19. In the quantity \(\Phi_E\), the subscript \(E\) indicates that it is related to
ⓐ. magnetic flux
ⓑ. electric flux
ⓒ. frequency
ⓓ. conduction current
Correct Answer: electric flux
Explanation: The symbol \(\Phi_E\) represents electric flux. The subscript \(E\) connects the flux with the electric field \(\vec{E}\). Magnetic flux is written as \(\Phi_B\), where the subscript \(B\) refers to the magnetic field \(\vec{B}\). This distinction becomes important because displacement current is linked with changing electric flux, not changing magnetic flux. Confusing \(\Phi_E\) with \(\Phi_B\) would lead to the wrong physical source for Maxwell's correction.

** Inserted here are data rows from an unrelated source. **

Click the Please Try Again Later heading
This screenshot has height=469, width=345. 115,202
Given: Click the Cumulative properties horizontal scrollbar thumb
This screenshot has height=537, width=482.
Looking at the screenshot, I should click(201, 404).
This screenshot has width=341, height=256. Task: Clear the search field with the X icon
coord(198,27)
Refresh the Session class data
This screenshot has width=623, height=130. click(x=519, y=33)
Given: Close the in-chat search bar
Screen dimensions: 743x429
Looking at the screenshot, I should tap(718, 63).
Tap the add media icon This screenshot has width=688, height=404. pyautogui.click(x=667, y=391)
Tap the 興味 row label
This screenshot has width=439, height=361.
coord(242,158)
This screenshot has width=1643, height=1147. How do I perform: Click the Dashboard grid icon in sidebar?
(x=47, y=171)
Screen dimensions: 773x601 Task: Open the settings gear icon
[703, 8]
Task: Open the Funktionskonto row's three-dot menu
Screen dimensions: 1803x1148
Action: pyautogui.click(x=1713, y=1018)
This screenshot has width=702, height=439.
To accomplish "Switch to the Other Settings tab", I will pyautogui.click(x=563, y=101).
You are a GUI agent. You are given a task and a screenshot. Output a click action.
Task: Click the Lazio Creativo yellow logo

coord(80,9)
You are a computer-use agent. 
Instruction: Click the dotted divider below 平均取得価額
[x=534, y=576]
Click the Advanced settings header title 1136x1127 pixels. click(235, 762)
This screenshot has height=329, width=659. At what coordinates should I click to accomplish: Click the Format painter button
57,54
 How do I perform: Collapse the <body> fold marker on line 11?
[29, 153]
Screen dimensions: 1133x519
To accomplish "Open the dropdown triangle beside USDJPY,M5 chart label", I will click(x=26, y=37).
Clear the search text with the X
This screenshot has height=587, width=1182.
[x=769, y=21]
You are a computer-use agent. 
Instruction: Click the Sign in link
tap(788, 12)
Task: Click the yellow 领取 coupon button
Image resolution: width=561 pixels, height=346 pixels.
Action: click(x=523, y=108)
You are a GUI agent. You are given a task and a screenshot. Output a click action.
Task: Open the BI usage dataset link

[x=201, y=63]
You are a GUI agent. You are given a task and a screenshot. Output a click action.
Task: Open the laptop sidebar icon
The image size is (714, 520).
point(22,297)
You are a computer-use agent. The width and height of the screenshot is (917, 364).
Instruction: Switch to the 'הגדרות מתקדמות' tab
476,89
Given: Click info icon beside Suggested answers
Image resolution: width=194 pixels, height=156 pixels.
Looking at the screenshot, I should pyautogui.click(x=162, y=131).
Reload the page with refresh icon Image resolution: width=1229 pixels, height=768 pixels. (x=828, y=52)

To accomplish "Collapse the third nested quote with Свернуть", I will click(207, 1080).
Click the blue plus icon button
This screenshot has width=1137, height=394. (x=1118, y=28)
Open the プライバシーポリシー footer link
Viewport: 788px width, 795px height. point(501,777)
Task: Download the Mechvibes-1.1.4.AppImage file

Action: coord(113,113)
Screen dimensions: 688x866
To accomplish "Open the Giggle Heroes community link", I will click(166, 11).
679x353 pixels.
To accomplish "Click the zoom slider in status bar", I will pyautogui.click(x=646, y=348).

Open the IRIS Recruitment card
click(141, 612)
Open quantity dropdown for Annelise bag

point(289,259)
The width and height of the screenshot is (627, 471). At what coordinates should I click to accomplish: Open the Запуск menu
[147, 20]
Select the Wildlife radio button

20. A displacement current \(I_d\) and a conduction current \(I_c\) are compared only by their SI units. The suitable unit for both is
ⓐ. \(\text{Hz}\)
ⓑ. \(\text{A}\)
ⓒ. \(\text{Wb}\)
ⓓ. \(\text{T}\)
Correct Answer: \(\text{A}\)
Explanation: Both \(I_c\) and \(I_d\) are current-type quantities, so both have the SI unit ampere \(\text{A}\). Conduction current is associated with actual motion of charge carriers in a conductor. Displacement current is not ordinary charge flow through a dielectric or vacuum gap, but it appears in equations with the same unit as current. The unit \(\text{Hz}\) belongs to frequency, \(\text{Wb}\) to magnetic flux, and \(\text{T}\) to magnetic field. The shared unit is one reason \(I_d\) can be added to \(I_c\) in the corrected Ampere-Maxwell law.